Sami Yen, çocukluğumdan beri beni hep çok heyecanlandırdı. Bir çok maç izledim, Sami Yen Sokak’ta maç öncesi tezahürat yaptım,Burger’da yemek yedim, 500 ile eve döndüm ama hiç 120 numaralı belediye otobüsüne su atmadım(çok şükür). Bu anıların bir kısmına değineyim istiyorum.

Başlangıç olarak, bende en çok etkisi olan anlardan birine değineyim: Atkı şovları. Marchant isimli kızılderili marşı eşliğinde, her maç öncesi yapılan bir şovdu, bir maç öncesi ritüeliydi. “Alemin kralı geliyor” gibiydi. Sonradan bir şekilde yok oldu. Keşke hala olsa. O atmosfer, yaşanmadan bilinemez…
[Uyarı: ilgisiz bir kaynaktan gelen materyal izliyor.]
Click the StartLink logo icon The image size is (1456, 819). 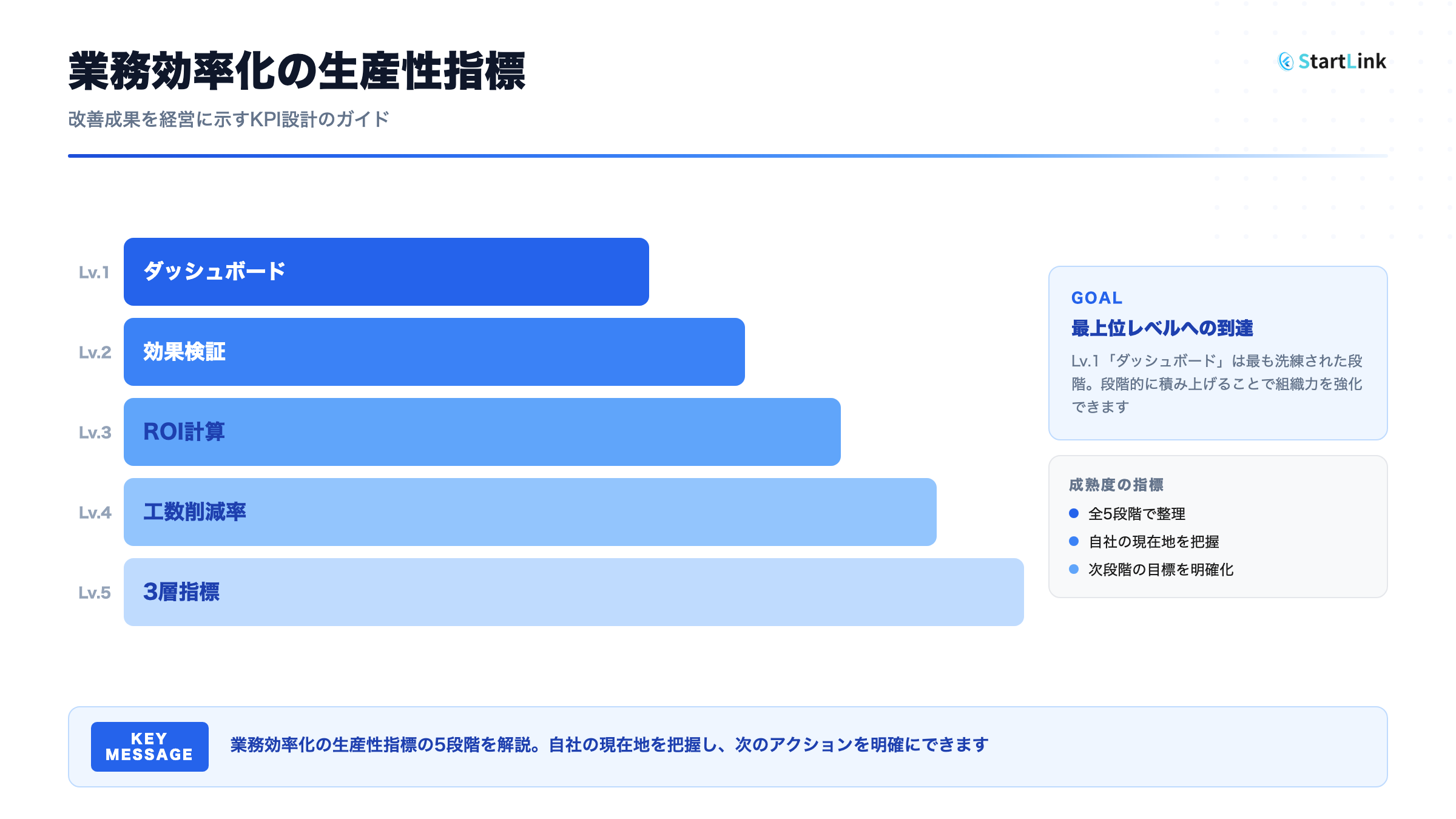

Maçlara geçersek, aklımda kalan bir maç var ki, kimse unutamaz onu: Real Madrid’e karşı oynanan Şampiyonlar Ligi çeyrek finali. İlk yarı 2-0 gerideyken, ikinci yarı 3-2 önde bitirdiğimiz, üzerine bir de 4. golü attığımız ama ofsayt diye verilmeyen maç.

Oradaydım:

Bunun dışında, 1-2 kaybedip şampiyonluğu kaçırdığımız Ankaragücü maçı da benim ve Galatasaray açısından önemlidir. Emre Belözoğlu’ndan Fenerbahçe’ye gittiği için değil, o maçtan sonra nefret etmeye başladım. Oyna(ma)dığı oyunu gördüm. Okan da aynı şekilde. Emre’den ne kadar nefret ediyorsam, Okan’dan da o denli nefret ederim. Yalan yok. Takımını satan adamlarla işim olmaz… Maç sonunda, ağladığımı da biliyorum. Maçın görüntülerini bulamadım, ama hatırlayanınız vardır.
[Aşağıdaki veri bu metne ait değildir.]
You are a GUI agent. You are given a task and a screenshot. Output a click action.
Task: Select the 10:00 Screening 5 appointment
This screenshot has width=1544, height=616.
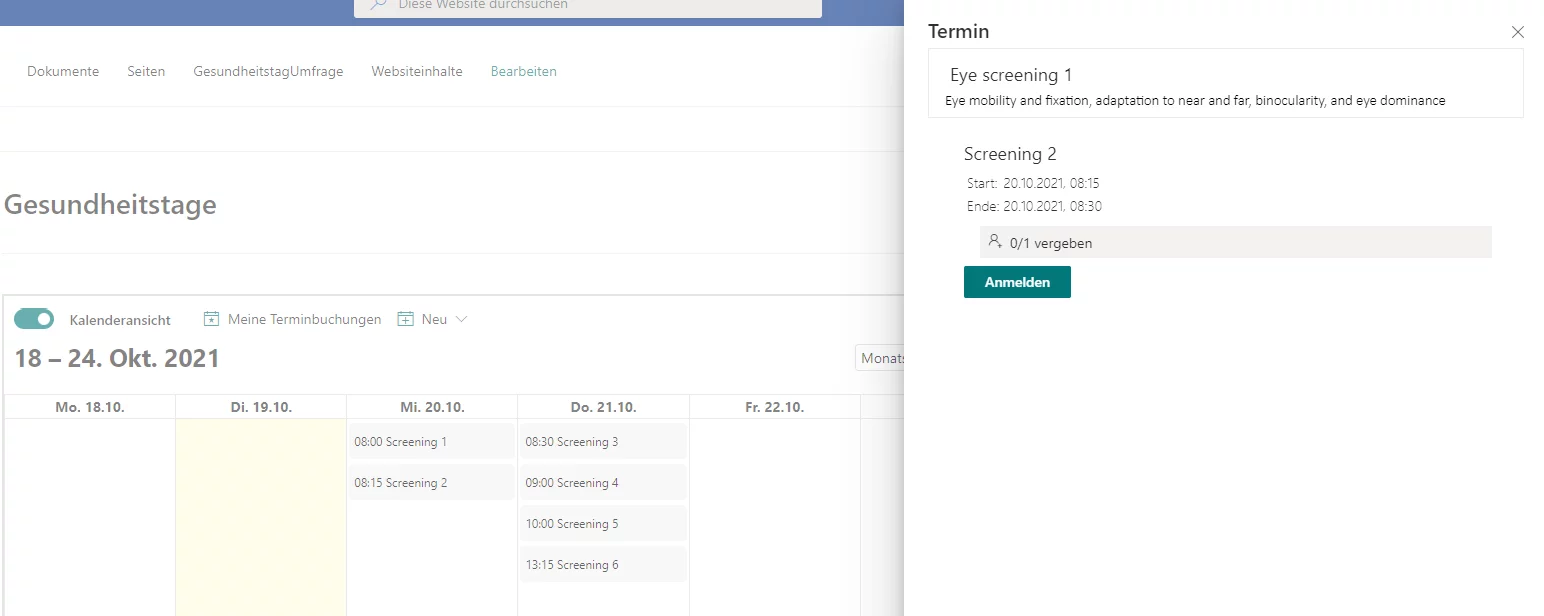coord(603,523)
Aklıma yalnız gelen başka maç yok. Aslında Sami Yen anılarımın çoğu, kombine kart sahibi olduğum, 2005 - 2006 sezonundan. Bu sezon boyunca, Çağlar ve MErt ile gittiğimiz bir çok maçta bir çok anı topladım.
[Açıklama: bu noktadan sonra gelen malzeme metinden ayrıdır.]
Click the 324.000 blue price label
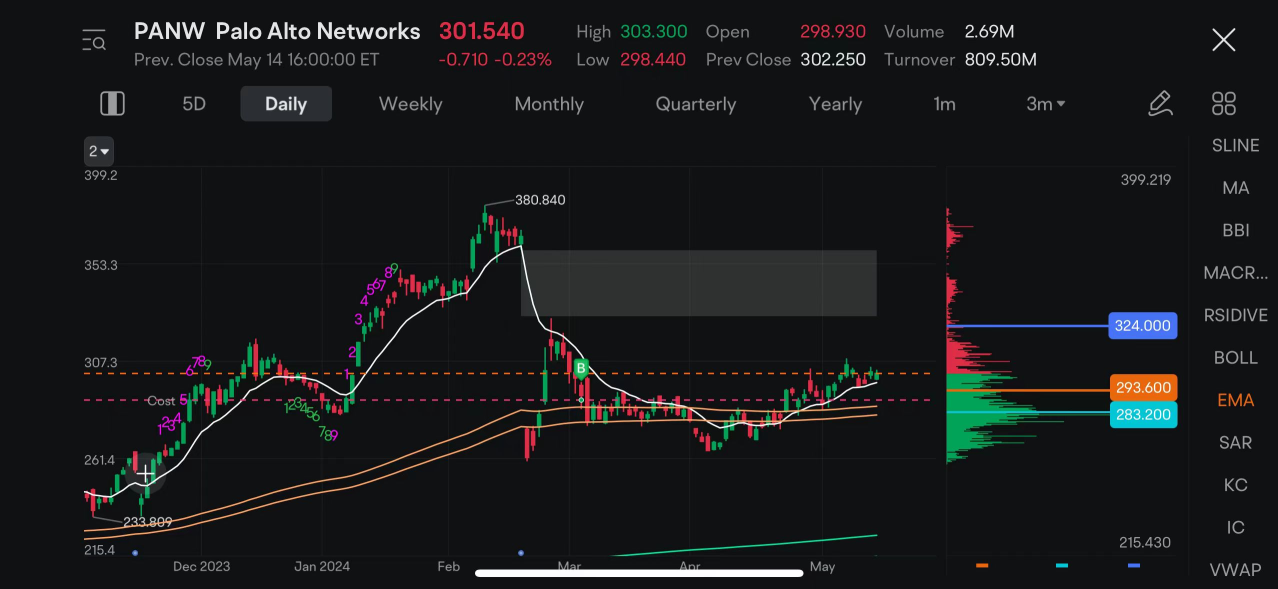The width and height of the screenshot is (1278, 589). [x=1143, y=326]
Anılardan tarih olarak sonuncusu, ama önem olarak açık ara birincisi, 16 dakikalık uzatmayla gelen şampiyonluk. O maça gidip gitmeyeceğim şüpheliydi, ama sezonun son maçı olması nedeniyle gitmeye karar vermiştim. Kayserispor’u 3 farkla yenerken, maçın sonlarına doğru Denizli’nin öne geçmesi, Sonra Fenerbahçe’nin beraberliği yakalaması zaten yeterince havayı germişti. Tribündeki tek ses, nefes sesi ve sağ üst çaprazımızdaki amcanın radyodan dinlediği Denizli-Fenerbahçe maçı idi. Diğer maç 1-1 bitince, zaten film koptu. En son Sami Yen çimlerini öpüyordum. Bir de dönüş yolunda, belediye otobüsü içinde yanan meşale var ki, o da ayrı olay…

Oradaydım:

Bunların dışında da aslında çok anı var, ama çok uzatmak istemiyorum. İsteyen buradan biraz daha fazlasına, kısa kısa da olsa, ulaşır zaten… Yazamıyorum, hisliyim bugün, Sami Yen’e veda ediyor takımım.

Benim içinde bizzat olmadığım, ancak televizyondan takip ettiğim bir anı daha var. Bunu yazmamak olmazdı. Bu andan sonra, Türkiye’de tribün adına her şey değişti. Melale yasaklandı ve daha iyisi olmadı…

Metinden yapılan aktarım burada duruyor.